> [WORK TO COMPLETE]:
(A) Answer these questions from the horse-care forum thread:
(i) According to Amba1027, under what conditions would animal control not take the horses away?
(ii) What does Lucentael say can always be requested in either situation?
(iii) What does Mickey4793 suggest sending by email?
(B) In the horse-care forum thread, what reason does Lucentael give for writing the friend a letter? Answer in one to three sentences.

[start EXCERPT PROVIDED]

# A friend doesn't get it



## Amba1027 (Jun 26, 2009)

Tell another horse person who she might listen to, and who is better with confrontation than you are. Have this person tell her what you just told us, that she is not taking good care of her horses. If you don't know anyone who can do this for you, then I would call animal control. Obviously if she is feeding them enough and they have access to water (which I'm assuming they do since you didn't mention it) they aren't going to take the horses away. But hopefully they would come out and look at the animals and tell her what she needs to do to take better care of them. And hopefully, coming from an authority figuer, she would listen and do what they tell her. Now, I don't know if they would actually come out or anything but I think it's worth a shot.


----------



## Lucentael (Apr 5, 2010)

I agree with what Amba said. You can always ask to remain anonymous in either situation. 

Something else I thought of is, if you think it'd do any good, you could write her a letter. That way you will be able to filter what you say more yet get your point across, and you can say what you need to say without her getting the immediate chance to blow up on or interrupt you. 

But if you want to avoid direct confrontation with her, I do think Amba's ideas would be better.


----------



## kevinshorses (Aug 15, 2009)

PM me with her e-mail and I'll write her a letter!! Aside from that what can we do?


----------



## Mickey4793 (Sep 24, 2009)

Send her a link to this page via email, so she can read what you think and you won't have to actually say it.


----------



## CharliGirl (Nov 16, 2009)

[end EXCERPT PROVIDED]
[start DATASET CONTENT]

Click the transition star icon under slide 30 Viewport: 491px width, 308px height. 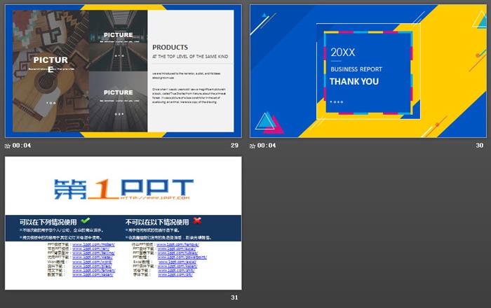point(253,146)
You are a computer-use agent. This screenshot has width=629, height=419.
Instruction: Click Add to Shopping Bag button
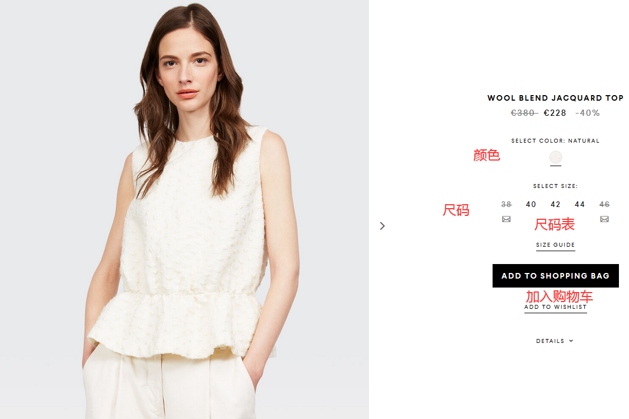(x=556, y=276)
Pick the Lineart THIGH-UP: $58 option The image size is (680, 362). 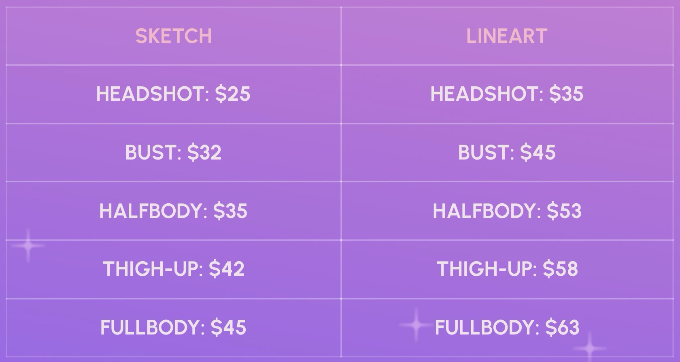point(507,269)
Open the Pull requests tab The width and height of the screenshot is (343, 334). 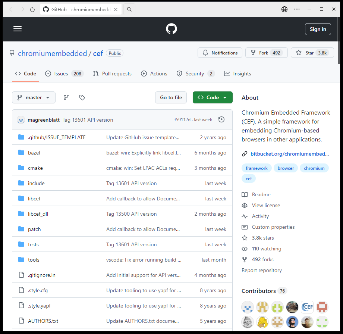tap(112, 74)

[end DATASET CONTENT]

> [RESPONSES]:
(A)
(i) If she is feeding them enough and they have access to water.
(ii) To remain anonymous.
(iii) A link to this page.

(B) A letter lets the writer filter what is said more while still getting the point across. It also allows everything needed to be said without the friend getting the immediate chance to blow up or interrupt.